Anita sabía que, antes o después de su paseo, se lo encontraría. Siempre era igual. Tarde o temprano el olor a carne asada se hacía más fuerte, la temperatura aumentaba, a alguna señora le daba un sofoco... Entonces se abría un claro en la multitud, y allí estaba él. Su aspecto no siempre era el mismo, pero su elegancia y su apostura eran inconfundibles.
A veces aparecía sentado a una de las mesas, fumando con aire despreocupado; otras, se lo encontraba de pie junto a alguna adolescente, murmurándole palabras indecorosas que la hacían enrojecer. En ese momento, Anita se paraba a una distancia prudencial y lanzaba una mirada suplicante al padre Manolo, que dejaba lo que estuviera haciendo y corría en su ayuda.

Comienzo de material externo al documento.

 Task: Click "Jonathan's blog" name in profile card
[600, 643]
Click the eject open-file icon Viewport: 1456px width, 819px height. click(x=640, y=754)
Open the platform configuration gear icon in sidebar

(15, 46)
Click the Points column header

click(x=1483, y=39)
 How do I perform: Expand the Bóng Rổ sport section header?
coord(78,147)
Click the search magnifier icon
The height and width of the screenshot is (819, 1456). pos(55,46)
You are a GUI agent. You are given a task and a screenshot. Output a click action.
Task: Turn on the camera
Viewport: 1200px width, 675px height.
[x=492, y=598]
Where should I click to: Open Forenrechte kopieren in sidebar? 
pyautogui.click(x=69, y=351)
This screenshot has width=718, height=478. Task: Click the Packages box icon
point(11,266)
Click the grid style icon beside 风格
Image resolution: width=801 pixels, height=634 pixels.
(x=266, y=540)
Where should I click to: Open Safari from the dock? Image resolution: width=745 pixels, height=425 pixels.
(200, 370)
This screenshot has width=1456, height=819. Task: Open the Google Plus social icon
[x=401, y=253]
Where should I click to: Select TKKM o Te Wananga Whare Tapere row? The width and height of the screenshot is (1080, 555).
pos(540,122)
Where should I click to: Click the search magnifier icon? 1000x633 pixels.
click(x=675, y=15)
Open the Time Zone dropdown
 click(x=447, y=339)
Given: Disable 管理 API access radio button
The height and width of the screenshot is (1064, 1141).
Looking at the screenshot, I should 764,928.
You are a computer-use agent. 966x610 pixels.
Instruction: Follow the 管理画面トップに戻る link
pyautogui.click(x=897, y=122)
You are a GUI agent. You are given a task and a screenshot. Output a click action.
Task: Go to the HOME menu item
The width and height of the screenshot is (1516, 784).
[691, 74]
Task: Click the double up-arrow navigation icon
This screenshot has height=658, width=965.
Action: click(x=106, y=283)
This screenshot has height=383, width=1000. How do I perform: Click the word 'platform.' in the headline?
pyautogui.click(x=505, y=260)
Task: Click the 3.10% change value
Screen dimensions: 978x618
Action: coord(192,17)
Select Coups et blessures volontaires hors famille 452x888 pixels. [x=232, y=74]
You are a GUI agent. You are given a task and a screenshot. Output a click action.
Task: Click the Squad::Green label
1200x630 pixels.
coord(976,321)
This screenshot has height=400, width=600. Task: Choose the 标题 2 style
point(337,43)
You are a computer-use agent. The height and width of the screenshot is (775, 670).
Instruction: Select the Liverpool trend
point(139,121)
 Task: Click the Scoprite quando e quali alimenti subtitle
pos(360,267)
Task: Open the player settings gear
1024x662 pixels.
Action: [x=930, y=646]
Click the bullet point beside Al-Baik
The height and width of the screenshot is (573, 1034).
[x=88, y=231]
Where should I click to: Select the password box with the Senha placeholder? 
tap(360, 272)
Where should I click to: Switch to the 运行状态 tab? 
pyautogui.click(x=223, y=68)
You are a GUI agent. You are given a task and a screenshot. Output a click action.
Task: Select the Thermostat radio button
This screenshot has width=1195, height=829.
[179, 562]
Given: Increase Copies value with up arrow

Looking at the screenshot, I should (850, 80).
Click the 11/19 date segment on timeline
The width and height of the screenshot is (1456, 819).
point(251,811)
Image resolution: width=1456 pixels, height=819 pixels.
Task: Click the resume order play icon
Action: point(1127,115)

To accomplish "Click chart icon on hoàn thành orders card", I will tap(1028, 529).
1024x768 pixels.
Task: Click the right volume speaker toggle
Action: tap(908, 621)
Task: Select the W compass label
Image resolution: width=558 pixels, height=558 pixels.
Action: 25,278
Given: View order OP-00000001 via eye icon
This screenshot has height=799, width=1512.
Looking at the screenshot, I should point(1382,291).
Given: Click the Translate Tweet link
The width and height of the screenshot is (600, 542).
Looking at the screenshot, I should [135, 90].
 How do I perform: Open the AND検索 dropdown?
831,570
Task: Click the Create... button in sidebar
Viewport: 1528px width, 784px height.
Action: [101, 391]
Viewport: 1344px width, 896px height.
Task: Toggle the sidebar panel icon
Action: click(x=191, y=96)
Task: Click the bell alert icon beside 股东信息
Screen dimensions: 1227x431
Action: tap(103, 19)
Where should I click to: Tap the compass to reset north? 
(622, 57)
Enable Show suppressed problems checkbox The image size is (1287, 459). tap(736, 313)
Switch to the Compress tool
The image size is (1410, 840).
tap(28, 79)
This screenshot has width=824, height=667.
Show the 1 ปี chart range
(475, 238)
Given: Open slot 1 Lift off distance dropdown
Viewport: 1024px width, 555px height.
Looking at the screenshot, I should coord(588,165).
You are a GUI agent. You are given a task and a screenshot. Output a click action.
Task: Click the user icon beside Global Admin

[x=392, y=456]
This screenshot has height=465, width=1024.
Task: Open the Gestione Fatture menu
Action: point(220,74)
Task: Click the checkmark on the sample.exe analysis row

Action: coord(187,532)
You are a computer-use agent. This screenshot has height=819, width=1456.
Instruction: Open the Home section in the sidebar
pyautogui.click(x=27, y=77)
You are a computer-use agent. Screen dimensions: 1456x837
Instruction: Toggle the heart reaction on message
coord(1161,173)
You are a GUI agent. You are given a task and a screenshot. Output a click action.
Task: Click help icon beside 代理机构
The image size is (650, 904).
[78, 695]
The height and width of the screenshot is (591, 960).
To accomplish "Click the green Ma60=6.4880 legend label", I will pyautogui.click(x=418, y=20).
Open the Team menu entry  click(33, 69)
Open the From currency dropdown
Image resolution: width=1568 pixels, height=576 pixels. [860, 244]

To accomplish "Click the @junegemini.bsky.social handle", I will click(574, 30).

Pero nunca llegaba a tiempo.
Él se le acercaba tranquilo, con una sonrisa que dejaba adivinar unos caninos demasiado grandes, y le susurraba al oído: “¿Por qué eres tan testaruda y no te casas conmigo, Anita? Sabes que ningún otro se atreverá a rivalizar conmigo...” Y a ella se le cortaba la respiración, los latidos se le aceleraban, las entrañas se le humedecían y su boca se curvaba para pronunciar un “sí”. Pero lo que en realidad oía era: “¡Vais, vais, vais, fuera bicho!” y el padre Manolo se interponía entre ambos gritando y agitando el crucifijo.
Entonces, con una sonrisa burlona, Lucifer desaparecía en una nube de azufre y el padre Manolo agarraba a Anita por el codo y le decía: “Muy bien hecho, niña, tú resístete, que más vale morir solterona que ir al infierno”.
Después, como es de cristianos poner la otra mejilla, el cura aguantaba sin rechistar el bofetón.